Happy December, everyone! And, on this, the first Wednesday of the month (every month except January 2020 when we convene on the 8th) – Happy Insecure Writer’s Support Group Day! It’s an online gathering of authors, writers, bloggers and poets – anyone who dares put pen to paper or fingers to keys - where you’ll find helpful tips, handy resources, the latest trends in publishing, and a comfortable place for hundreds of writers – just like you and I – to share our writing journeys!
Feel free to meander and mingle. Our gracious co-hosts this month are:
For member news and fresh and witty movie reviews, the thoughtful blogs of our esteemed founder, Alex Cavanaugh, are well worth a visit. In addition, the IWSG Monthly Newsletters keep us all up to date on contest winners and upcoming events.
Congratulations are in order for the winners (announced today) of this year’s Anthology contest! High Fives to those of us with endless possibilities yet to pursue. An excellent place to start is IWSG’s own complimentary list of publishing options.
“A professional writer is an amateur who didn’t quit” ~ Richard Bach
Not that we had any reason whatsoever to need it this Thanksgiving, but the subject of ketchup did come up in teasing conversation …Anyway, ketchup has always been one of those words that give me (slight) grammatical pause; is it Ketchup, or Catsup? I’ve always gone with the wording on Heinz labels, and hoped my readers wouldn’t mind ;-) I am happy to report that seasoned editor Robert Lee Brewer, at Writer’s Digest suggests that either is A-Okay!
Have you had a good writing year?
I’m well into reading my fifteenth book of the year. I’ve two rejections for three submissions (so far) this year. Can’t win them all, right? My second private novel is in the early stages of production, and I’ve all but completed an entire remake of my seven-year-old website, including new interactive features, and inspirational plans for future development. Funny, the year sure seemed busier than it looks in print. Ah, the joys of self-employment ; -)
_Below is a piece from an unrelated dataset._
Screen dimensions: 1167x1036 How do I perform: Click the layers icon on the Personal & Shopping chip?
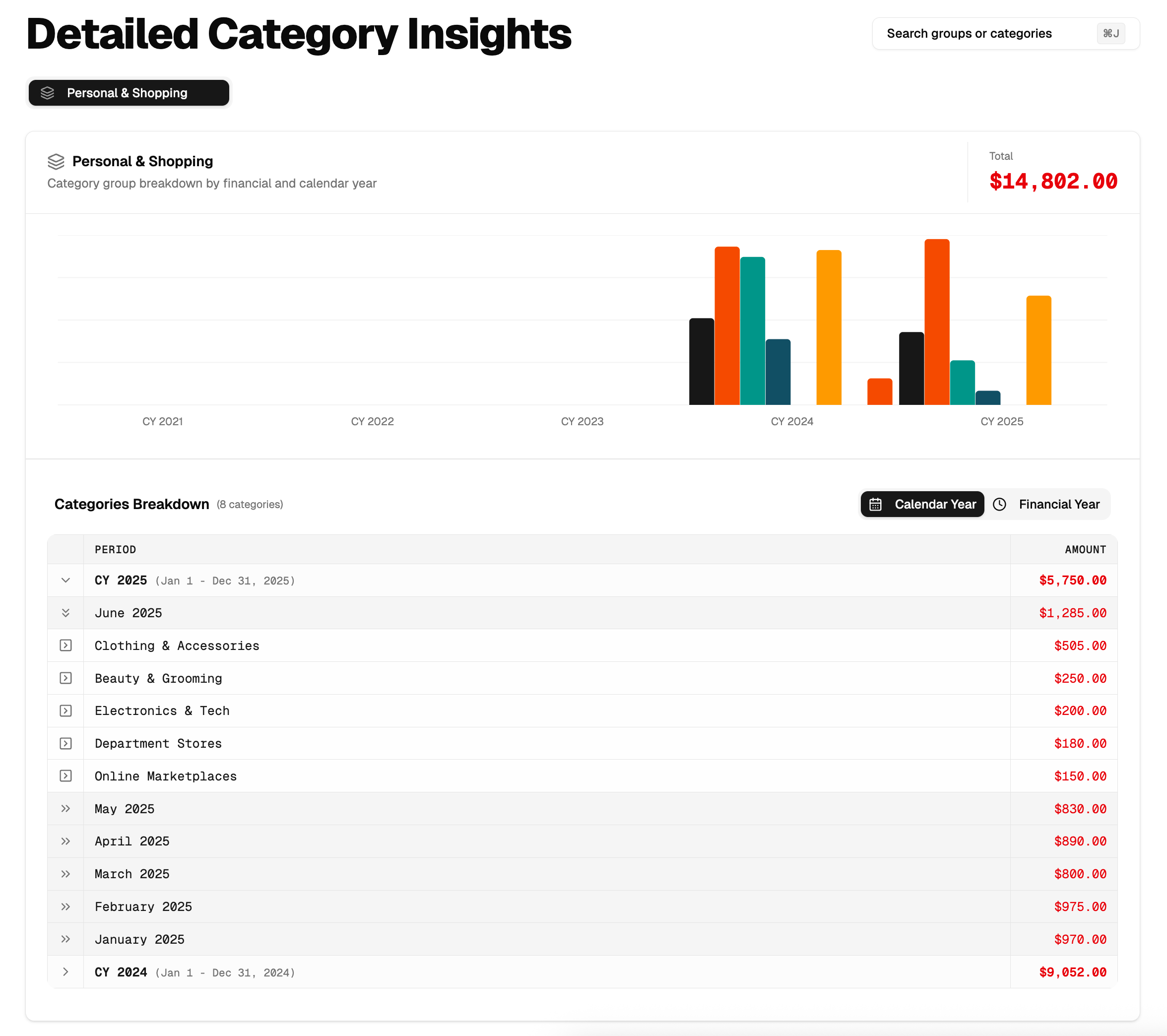click(48, 92)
Optional Question of the Month: How would you describe your future writer self, your life, and what it looks and feels like if you were living the dream? Or, if you are already there, what does it look and feel like? Tell the rest of us. What would you change or improve?
My future writer-self would be much more relaxed and would want to reflect fondly on every moment spent bravely disclosing notions of once contending stories, ever clamoring for release. She would own and completely adore at least one deceptively small full-service publishing company, fronted by a charming Café & Bookstore (complete with storefront writing nooks) hosted by a clowder of tortoiseshell cats who would also attend our monthly story-exchanges; promptly at sunset.
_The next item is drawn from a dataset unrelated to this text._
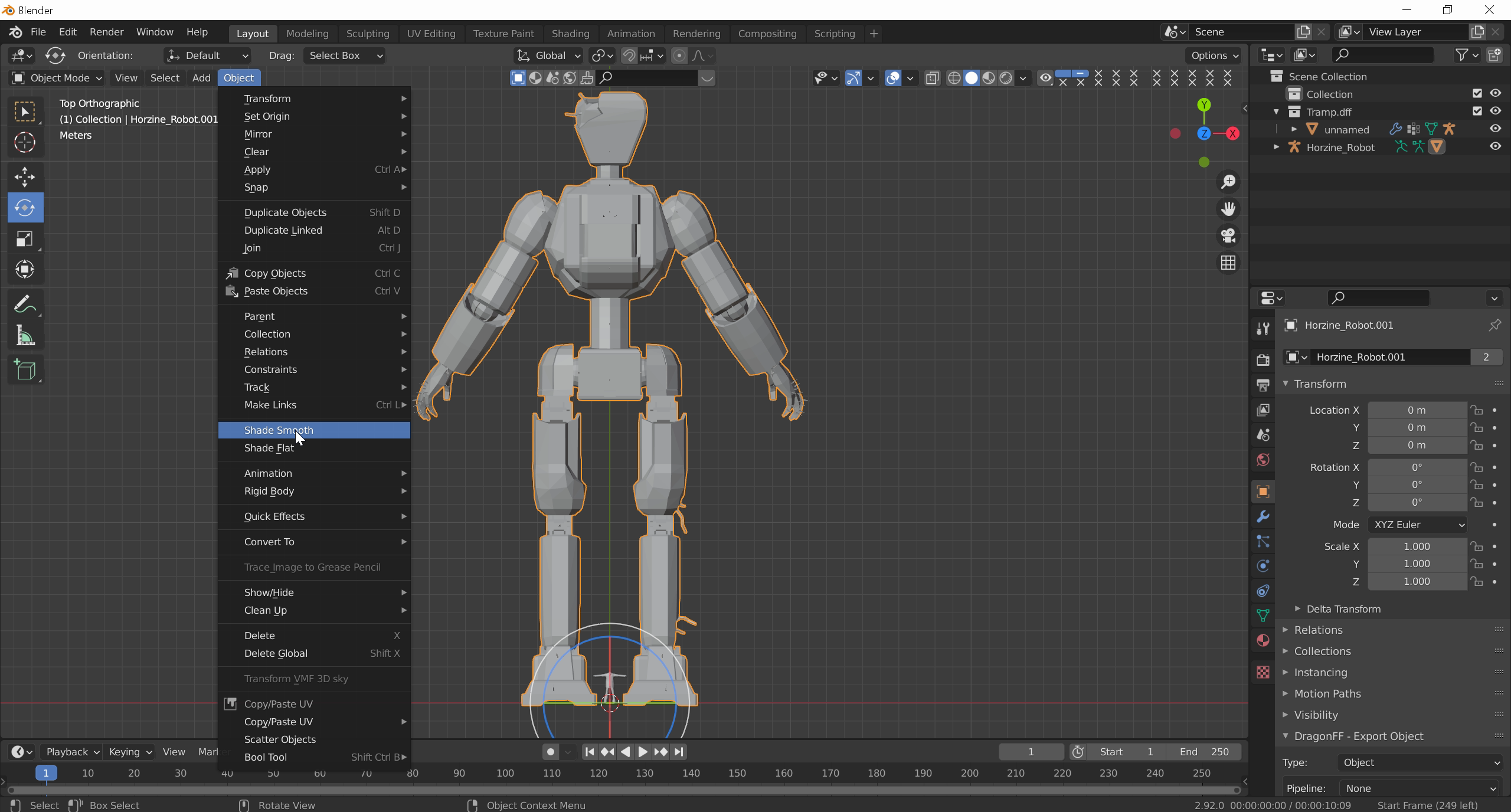Image resolution: width=1511 pixels, height=812 pixels.
Task: Click the Scale X value field
Action: [x=1417, y=546]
The writer I am today has serious concerns about completing goals before the passage of time diminishes the ability to do so. When creativity flows in a river of expressive prose, it’s a writer’s paradise. But, you can’t predict the rapids that rip your raft to shreds when everyday life intervenes. With that in mind, I plan to propose the allocation of fourteen days per month strictly for writing - hypothetically speaking, of course. I think my boss will understand ;-)
Did You Know?
As ideal as full-time writing might sound many, if not most writers do have jobs to cover bills and hunger pangs. Famed poet T.S. Eliot was a bank clerk and a publisher, author Harper Lee was an airline ticket agent, and JD Salinger was, among other things, a director of cruise ship activities.